I . El oficio de Narrador
El Oráculo
Siempre sentado en el interior de aquel negro garito, Silo era un hombre ya mayor al que las incontables dioptrías de sus gafas ahumadas daban una apariencia despistada y casi ausente. En la penumbra, su enorme cabeza parecía un planeta desierto que girase en torno a una lejana estrella carburo, donde cada atardecer le sorprendía siempre como leyendo a escondidas. Hablaba pausadamente, como si las palabras fluyesen a impulsos, tal vez distraído a causa de las ocultaciones y eclipses entre las inconstantes lunas de aquel solitario astro. La suave luz del carburo descendía sobre él cargada de memoria y brevedad. El tiempo no dominaba ya sobre los atardeceres o amaneceres de aquel curioso mundo.
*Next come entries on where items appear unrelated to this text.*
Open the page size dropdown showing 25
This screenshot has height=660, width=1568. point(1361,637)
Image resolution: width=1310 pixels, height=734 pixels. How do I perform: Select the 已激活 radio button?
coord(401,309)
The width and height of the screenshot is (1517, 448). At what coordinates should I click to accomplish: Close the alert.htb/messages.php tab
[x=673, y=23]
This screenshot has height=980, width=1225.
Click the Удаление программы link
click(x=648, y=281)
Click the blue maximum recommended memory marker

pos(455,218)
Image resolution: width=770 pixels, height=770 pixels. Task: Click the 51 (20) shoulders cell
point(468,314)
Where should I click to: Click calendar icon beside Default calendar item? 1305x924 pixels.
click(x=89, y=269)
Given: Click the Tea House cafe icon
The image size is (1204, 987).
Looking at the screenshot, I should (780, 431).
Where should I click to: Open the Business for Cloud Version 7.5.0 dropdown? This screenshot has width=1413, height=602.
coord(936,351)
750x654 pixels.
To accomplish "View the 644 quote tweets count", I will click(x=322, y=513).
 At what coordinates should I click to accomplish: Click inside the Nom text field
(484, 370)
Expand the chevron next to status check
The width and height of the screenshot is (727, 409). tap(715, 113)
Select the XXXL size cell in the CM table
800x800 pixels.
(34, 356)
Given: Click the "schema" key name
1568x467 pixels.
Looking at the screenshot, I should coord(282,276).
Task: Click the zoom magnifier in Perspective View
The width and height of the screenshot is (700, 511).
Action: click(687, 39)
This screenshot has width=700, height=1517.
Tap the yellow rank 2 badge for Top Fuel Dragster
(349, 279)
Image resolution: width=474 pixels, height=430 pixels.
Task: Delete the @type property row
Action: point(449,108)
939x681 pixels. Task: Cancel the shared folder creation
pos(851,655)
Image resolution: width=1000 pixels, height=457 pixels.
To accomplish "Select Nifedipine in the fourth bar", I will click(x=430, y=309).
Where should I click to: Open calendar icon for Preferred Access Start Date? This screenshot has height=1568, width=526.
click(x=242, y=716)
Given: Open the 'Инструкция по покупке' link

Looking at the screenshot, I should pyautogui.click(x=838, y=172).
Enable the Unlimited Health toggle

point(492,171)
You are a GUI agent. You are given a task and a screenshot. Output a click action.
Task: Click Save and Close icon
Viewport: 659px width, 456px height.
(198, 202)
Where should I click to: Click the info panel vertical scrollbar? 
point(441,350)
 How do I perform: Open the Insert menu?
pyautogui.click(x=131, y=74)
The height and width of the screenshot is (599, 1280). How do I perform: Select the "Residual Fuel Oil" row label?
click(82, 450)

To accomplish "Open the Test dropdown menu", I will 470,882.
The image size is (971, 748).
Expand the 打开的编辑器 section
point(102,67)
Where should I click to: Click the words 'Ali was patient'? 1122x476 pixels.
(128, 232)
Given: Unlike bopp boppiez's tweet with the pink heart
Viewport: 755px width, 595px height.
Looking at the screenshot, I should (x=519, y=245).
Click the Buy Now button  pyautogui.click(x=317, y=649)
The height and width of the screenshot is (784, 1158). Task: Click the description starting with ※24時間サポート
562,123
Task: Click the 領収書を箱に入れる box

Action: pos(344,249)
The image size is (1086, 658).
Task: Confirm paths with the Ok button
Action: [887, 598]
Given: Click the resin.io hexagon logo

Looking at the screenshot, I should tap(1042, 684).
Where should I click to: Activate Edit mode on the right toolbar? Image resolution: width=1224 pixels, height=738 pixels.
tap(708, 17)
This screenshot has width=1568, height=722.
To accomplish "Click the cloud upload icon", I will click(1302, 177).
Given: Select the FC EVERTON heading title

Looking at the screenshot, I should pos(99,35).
Muchos parroquianos creían que leía en voz alta debido a su edad, esos nunca le prestaron demasiada atención. Silo, el Oráculo de Soar, era un narrador. —«El sol salió de la tierra cuando Lot entró en Soar»—. Tuve la suerte de conocerlo o tal vez fue él quien me encontró. Cuando contaba una historia bajaba la cabeza y su voz se volvía más lenta, firme y profunda; de allí emanaba el aroma inconfundible de algo complejo, donde resonaban ecos y sonidos difíciles de interpretar por sus enormes silencios, donde nunca se prometía nada a cambio. Solo los oráculos son capaces de atravesar toda esa maraña de tiempos y espacios para retornar con la palabra de la mano, pero esta, fuera de su tiempo y lugar, no se muestra tan comprensible si no resulta transformada en objetos sencillos y fáciles de interpretar. Abatiendo toda estética, el oráculo solo habla a través del muro que conecta cielo y tierra y le separa de quien allí se atreve a preguntar. El problema con los oráculos es que jamás responden a lo que se pregunta, no hablan de lo que se ve, hablan de lo que hay detrás de lo que se ve y esto puede estar tanto en pasado como en futuro. Y así escuché aquella voz profunda, por primera y única vez dirigida a mí. Atardecía y amanecía a la vez sobre aquel sombrío planeta.